The publishing possibilities offered by the smartphone/tablet age only serve to enhance the potential for strong and effective member/guest communication through a variety of means—including print.
For over ten years now, I’ve been visiting at least one club or resort property (often several) in person each month. As an important part of my on-site research, I always pick up, or ask for, a full sampling of newsletters, event schedules and calendars, membership/marketing brochures and other in-house publications.
Over the course of each monthly cycle preparing content for another issue of C&RB, I now also make online “visits” to dozens of other club and resort websites—and here too, an important part of the “trip” is to follow links for archived newsletter postings and other digital reports of member and guest activity at the property.
In my first few years covering the industry, however, there wasn’t much to be found online—and most of what I collected during my in-person visits didn’t make much of a favorable impression on me as a publishing professional. Because of that, I wrote an Editor’s Memo in one of our early years of publishing C&RB, offering to provide free feedback to anyone who wanted to send me samples of their club’s newsletter for a frank appraisal of where I thought it fell short and how it could be improved.
I received quite a few responses taking me up on that offer—more than I anticipated, I confess, and I must offer a very belated apology here to those who never heard back from me. But in more than a few cases, that was because the samples I received were really beyond repair. Usually it was clear they’d been sent by administrative assistant-types who’d had the task dumped on them and who clearly didn’t have the skill sets, training, resources or support needed to produce high-quality, on-target and effective publications on a regular basis. The desperation these people expressed in the notes they included with their samples was palpable—producing publications that would be read by all members, guest and staff scared them to death, and they were begging for any help they could get.

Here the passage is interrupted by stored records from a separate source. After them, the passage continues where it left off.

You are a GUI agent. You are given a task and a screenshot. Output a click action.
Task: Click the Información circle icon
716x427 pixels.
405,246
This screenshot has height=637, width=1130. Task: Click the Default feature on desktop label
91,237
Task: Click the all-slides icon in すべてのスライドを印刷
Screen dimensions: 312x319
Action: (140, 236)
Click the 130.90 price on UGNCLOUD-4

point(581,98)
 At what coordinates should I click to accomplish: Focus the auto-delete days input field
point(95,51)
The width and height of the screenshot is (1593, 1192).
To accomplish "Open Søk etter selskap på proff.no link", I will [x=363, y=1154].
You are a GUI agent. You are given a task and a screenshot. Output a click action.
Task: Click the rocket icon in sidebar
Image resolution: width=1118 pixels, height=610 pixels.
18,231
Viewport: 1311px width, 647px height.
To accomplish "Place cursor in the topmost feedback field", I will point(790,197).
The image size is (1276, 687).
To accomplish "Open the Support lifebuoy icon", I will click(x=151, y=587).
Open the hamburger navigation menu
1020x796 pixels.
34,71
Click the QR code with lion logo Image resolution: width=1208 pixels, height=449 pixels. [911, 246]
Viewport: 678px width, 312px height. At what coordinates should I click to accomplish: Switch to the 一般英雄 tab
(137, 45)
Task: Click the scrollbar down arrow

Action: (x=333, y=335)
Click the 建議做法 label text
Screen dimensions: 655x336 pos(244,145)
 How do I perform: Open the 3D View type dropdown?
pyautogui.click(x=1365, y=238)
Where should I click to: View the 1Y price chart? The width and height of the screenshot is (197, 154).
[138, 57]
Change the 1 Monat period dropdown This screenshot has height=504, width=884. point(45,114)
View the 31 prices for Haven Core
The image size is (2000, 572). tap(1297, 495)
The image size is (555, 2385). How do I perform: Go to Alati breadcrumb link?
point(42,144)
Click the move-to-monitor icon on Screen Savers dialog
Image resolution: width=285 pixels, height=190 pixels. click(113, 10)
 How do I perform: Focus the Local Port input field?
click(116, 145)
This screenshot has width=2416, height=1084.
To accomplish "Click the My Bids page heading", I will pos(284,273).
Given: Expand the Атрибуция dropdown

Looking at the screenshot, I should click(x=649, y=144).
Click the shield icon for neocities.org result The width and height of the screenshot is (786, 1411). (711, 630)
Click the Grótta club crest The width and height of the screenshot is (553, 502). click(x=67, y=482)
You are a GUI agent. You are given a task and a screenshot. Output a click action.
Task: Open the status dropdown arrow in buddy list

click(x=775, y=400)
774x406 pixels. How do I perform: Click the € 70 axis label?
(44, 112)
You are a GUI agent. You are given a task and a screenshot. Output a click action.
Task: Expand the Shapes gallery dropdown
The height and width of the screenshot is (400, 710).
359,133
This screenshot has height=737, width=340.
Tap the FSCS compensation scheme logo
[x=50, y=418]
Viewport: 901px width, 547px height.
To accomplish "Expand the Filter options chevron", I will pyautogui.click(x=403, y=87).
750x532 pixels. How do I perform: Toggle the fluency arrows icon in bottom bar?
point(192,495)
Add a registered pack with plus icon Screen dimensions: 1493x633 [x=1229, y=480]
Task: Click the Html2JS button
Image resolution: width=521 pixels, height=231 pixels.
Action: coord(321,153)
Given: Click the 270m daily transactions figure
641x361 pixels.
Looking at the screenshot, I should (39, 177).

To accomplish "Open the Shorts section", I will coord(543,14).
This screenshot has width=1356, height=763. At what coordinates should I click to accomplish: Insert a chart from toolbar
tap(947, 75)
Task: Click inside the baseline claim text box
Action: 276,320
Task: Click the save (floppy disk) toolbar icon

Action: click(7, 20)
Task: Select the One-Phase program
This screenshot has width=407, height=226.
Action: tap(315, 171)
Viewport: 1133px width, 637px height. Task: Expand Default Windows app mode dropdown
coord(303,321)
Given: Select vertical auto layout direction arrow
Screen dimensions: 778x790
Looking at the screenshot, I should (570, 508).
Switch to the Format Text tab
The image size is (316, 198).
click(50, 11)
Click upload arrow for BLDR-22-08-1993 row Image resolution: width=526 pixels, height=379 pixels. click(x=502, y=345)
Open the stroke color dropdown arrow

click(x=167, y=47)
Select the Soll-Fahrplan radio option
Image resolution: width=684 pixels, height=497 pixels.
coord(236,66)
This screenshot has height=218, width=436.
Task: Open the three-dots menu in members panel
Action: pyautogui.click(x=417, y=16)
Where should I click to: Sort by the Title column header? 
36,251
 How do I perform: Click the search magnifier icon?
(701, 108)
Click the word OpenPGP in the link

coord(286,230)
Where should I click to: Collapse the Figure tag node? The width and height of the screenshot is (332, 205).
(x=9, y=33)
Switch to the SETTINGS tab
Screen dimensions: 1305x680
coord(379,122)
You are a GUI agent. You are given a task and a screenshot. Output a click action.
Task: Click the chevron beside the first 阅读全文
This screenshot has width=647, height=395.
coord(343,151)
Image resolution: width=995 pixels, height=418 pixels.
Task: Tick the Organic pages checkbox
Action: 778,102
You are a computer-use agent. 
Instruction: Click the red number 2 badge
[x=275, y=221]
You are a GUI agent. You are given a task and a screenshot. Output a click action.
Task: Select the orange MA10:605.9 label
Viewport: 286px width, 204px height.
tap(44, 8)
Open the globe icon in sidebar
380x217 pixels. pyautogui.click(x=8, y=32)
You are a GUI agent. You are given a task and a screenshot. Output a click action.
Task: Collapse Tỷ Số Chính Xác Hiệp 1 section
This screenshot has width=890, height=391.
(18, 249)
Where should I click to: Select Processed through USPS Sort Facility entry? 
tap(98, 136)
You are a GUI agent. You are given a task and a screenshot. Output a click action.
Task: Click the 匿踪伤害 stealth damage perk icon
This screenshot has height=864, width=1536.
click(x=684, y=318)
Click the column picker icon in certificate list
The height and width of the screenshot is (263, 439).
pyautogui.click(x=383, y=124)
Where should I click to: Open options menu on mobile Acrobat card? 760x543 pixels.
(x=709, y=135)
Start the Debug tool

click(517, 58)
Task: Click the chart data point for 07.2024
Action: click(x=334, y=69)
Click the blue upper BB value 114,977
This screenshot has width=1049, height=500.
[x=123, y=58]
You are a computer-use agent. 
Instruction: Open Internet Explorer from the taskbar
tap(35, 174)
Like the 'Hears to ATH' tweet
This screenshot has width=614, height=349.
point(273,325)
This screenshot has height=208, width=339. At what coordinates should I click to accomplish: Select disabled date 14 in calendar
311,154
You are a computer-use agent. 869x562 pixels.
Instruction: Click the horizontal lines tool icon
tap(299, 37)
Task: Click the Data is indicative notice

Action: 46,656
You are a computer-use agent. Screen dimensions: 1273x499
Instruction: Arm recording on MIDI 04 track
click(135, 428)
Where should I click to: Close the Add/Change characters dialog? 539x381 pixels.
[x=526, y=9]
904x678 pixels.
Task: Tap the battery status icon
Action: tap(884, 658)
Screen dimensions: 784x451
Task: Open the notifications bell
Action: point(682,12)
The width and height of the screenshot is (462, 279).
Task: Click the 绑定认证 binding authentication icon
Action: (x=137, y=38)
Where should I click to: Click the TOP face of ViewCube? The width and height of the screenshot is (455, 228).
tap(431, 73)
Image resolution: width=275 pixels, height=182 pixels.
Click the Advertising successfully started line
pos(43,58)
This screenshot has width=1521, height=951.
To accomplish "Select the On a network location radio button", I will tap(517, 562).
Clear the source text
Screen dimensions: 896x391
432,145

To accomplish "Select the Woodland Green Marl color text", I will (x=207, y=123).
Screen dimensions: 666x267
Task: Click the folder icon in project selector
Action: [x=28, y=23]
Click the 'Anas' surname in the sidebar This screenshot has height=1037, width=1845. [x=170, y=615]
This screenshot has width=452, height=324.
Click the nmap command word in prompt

Happily, I’ve seen the industry come a long way in the years since. At many of the properties I now visit in person, I’m meeting marketing and communications professionals who have been hired for new, full-time positions that include all publishing responsibilities. They’ve been given sufficient budgets and are producing impressive pieces, both printed and digital, often with outside help from public relations specialists and website development/management experts.
And when I search websites for digital newsletters and other material, I’m finding them to be much more accessible. Where before they were often hidden under “members-only access”—if indeed posted at all—they’re now proudly and prominently displayed as very public illustrations of how current members and guests—and prospective ones—can enjoy the property’s full range of activities.
As noted in the article on page 49 of this issue (“Letting Tech Do (More of) the Talking”), the publishing possibilities offered by the smartphone/tablet age really only serve to enhance the potential for strong and effective member/guest communication through a variety of means—including print. I’ve in fact had many club managers tell me recently that they’ve seen a need to re-emphasize published material, as a way to better distinguish their messages and respond to member complaints about digital overload.
So if you’d still like to send me samples of your member/guest communications (print or digital) for my opinion, I’d be glad to take a look—I’m much more confident now that it will just be a matter of offering a few simple suggestions or, more likely, congratulating you on a job well done.